WORK TASK>
Please work out how many lines in the entries below include the string "Given", and reply with the number alone.

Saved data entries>
= = = = = = =

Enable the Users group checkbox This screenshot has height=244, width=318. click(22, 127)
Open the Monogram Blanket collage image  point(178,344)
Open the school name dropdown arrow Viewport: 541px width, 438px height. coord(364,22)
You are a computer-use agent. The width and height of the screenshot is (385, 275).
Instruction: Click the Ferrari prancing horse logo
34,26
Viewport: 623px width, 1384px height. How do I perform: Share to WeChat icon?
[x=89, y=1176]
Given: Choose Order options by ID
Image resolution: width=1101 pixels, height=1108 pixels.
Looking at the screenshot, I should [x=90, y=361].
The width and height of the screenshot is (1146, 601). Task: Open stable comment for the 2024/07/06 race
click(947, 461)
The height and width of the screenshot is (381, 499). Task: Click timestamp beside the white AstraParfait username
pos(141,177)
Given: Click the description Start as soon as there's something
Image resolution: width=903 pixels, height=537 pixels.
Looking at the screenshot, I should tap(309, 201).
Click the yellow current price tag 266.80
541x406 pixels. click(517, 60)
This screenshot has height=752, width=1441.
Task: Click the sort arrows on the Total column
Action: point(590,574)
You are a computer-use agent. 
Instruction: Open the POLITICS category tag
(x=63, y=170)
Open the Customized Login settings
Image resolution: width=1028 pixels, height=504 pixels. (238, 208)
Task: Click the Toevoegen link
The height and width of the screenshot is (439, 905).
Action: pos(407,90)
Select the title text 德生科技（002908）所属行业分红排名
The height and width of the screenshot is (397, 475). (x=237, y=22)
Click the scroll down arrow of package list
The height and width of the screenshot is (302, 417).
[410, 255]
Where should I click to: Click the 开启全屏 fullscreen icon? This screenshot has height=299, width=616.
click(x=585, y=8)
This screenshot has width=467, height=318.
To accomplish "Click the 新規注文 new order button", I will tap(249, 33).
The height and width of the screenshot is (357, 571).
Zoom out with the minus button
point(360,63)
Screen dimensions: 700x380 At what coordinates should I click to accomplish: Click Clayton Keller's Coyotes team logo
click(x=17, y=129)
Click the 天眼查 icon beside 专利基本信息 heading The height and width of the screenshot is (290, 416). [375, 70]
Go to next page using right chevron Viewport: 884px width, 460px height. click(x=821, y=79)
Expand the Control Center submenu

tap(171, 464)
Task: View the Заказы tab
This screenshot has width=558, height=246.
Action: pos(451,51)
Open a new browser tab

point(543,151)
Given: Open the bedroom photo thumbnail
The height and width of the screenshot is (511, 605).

= = = = = = =

ANSWER AREA>
3